***** Input *****

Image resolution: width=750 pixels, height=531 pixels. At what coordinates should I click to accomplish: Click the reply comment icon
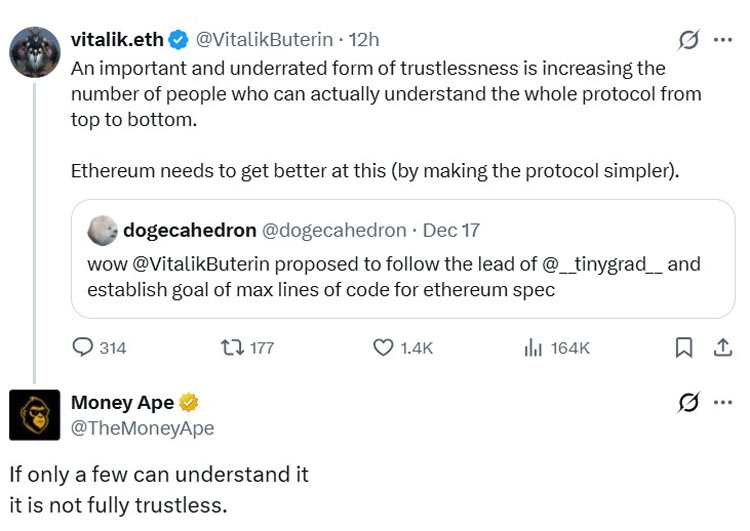[x=83, y=347]
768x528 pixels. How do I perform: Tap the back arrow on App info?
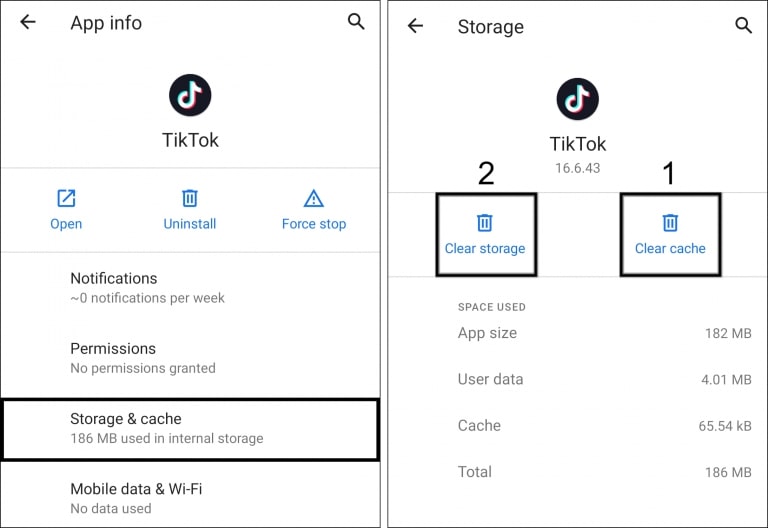[28, 22]
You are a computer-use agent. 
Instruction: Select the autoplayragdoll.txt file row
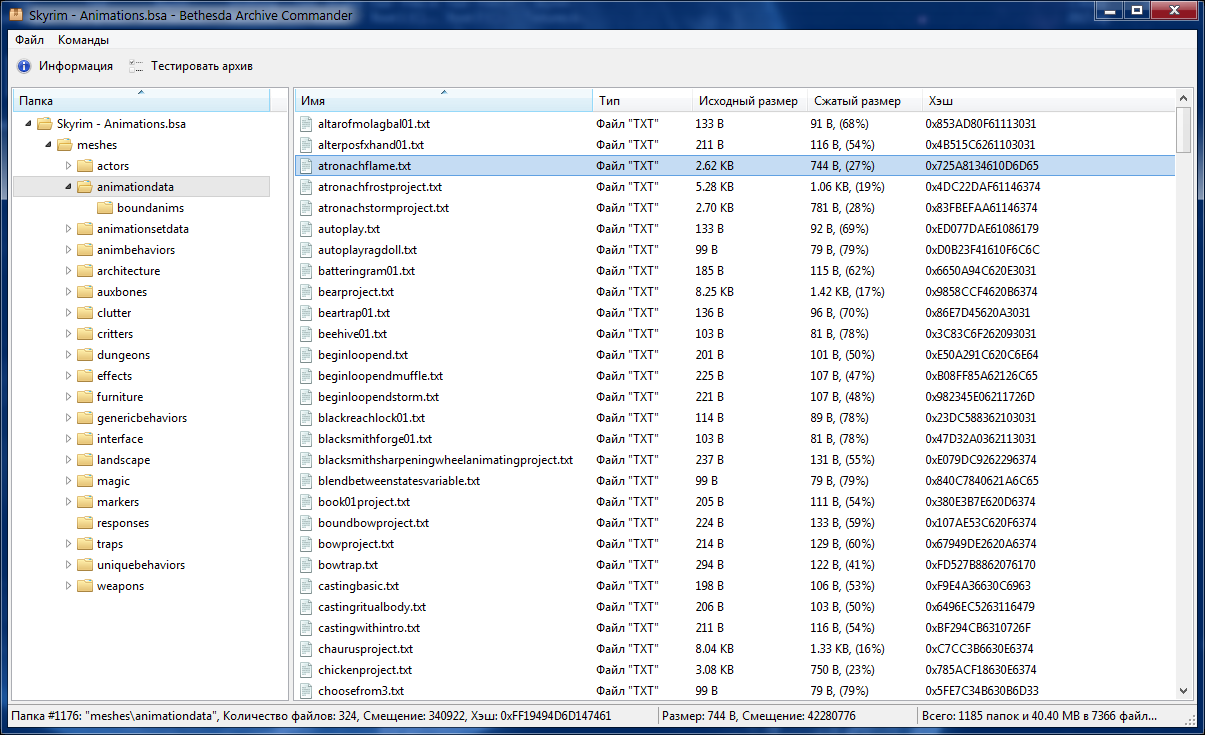point(360,250)
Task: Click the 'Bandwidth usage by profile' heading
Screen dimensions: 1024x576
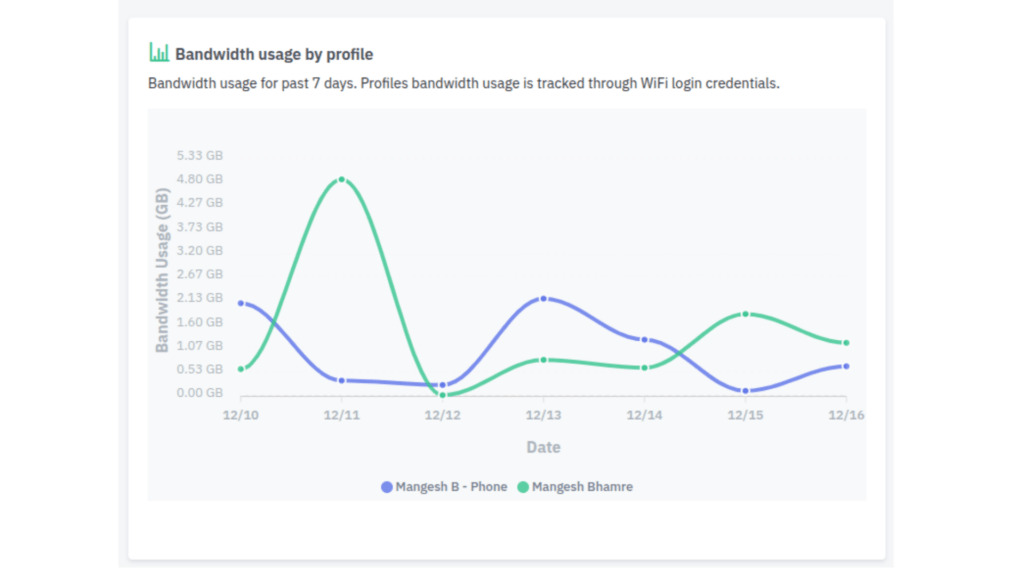Action: point(274,54)
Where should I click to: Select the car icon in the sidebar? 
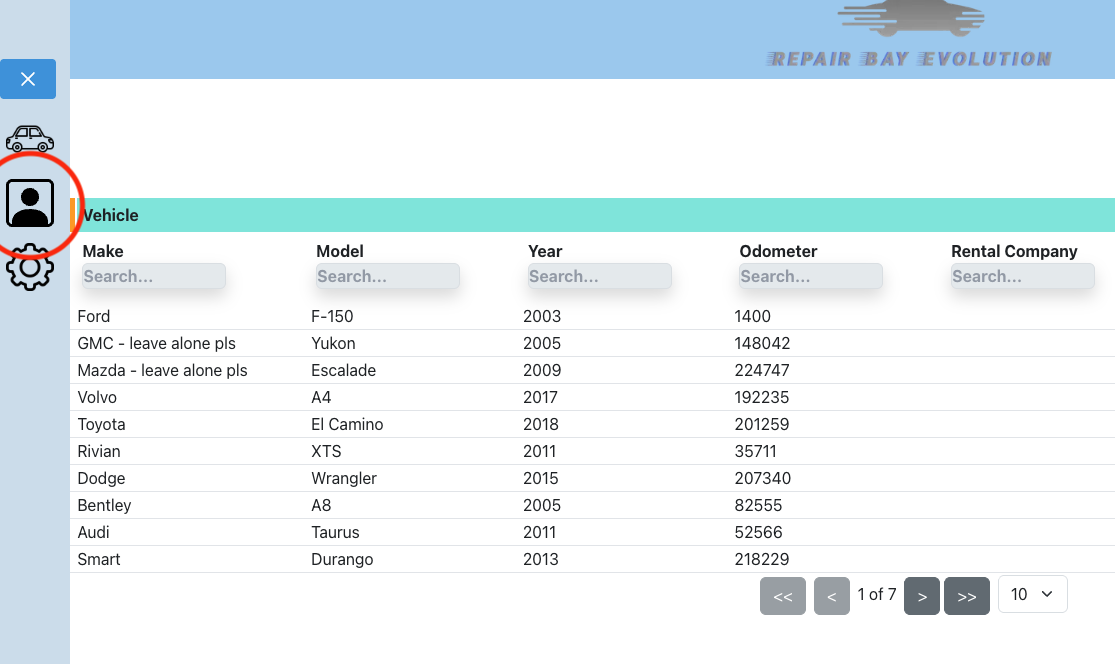tap(30, 138)
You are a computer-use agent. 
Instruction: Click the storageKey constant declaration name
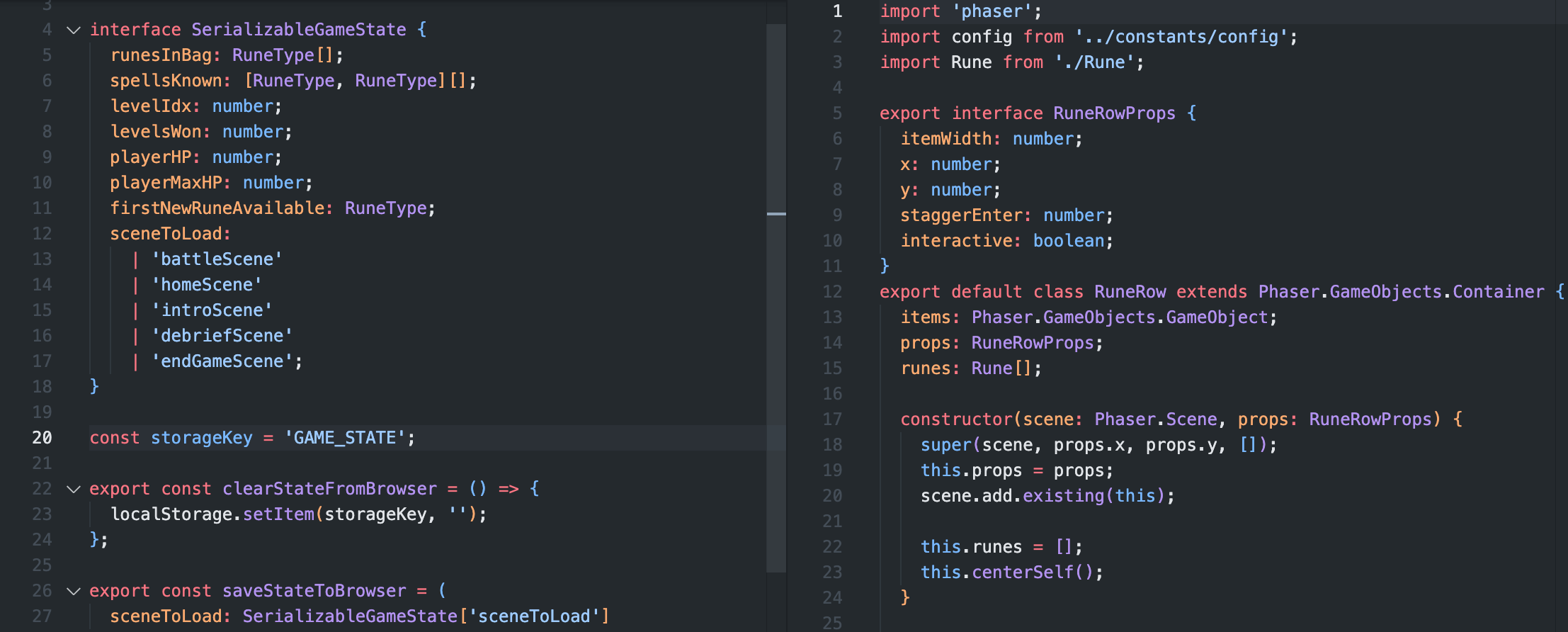tap(201, 438)
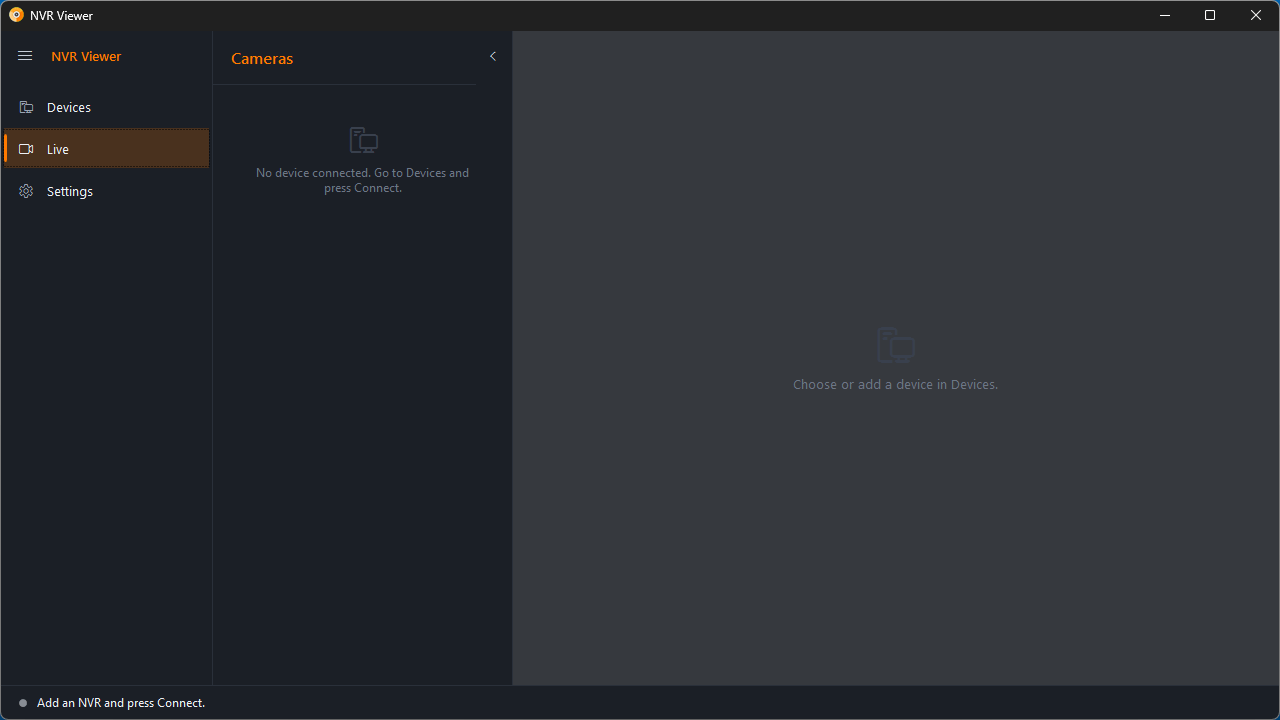Toggle the hamburger navigation menu
Screen dimensions: 1280x720
coord(25,56)
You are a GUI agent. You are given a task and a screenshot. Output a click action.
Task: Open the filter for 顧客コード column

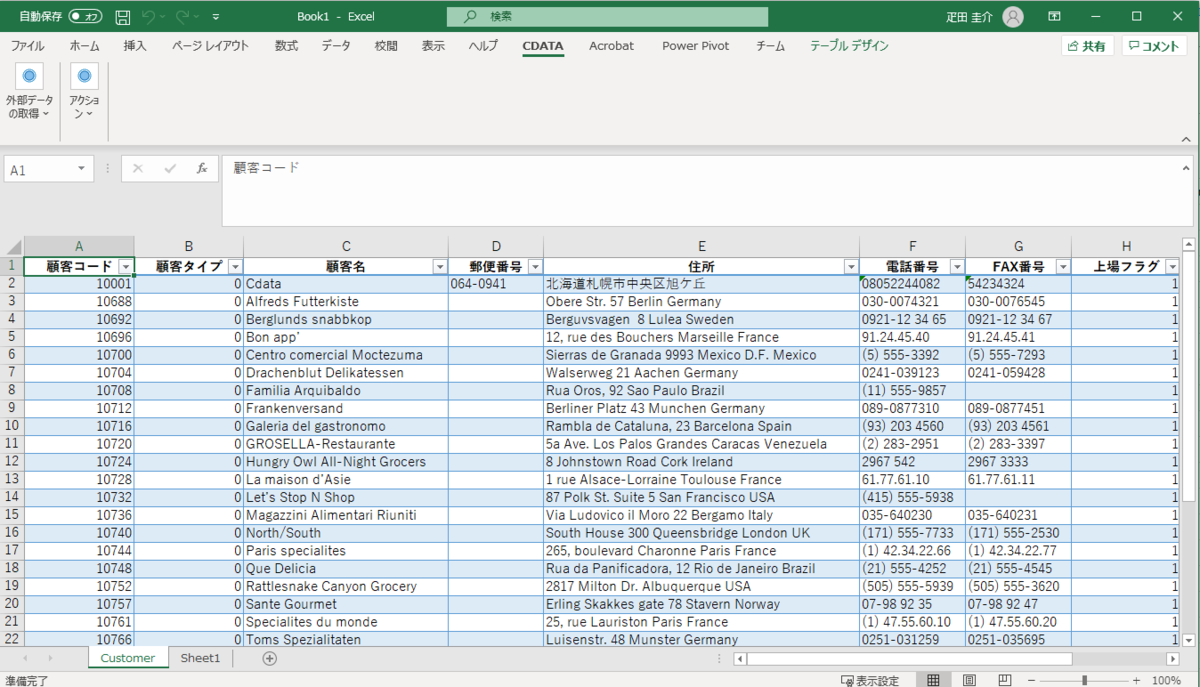coord(127,266)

*****

Exercise requirements:
Please pull out every line of the entries above that contains the word "Select". Case counts.

Correct response:
Instruction: Select the autoplayragdoll.txt file row
Where should I click to: Select the car icon in the sidebar? 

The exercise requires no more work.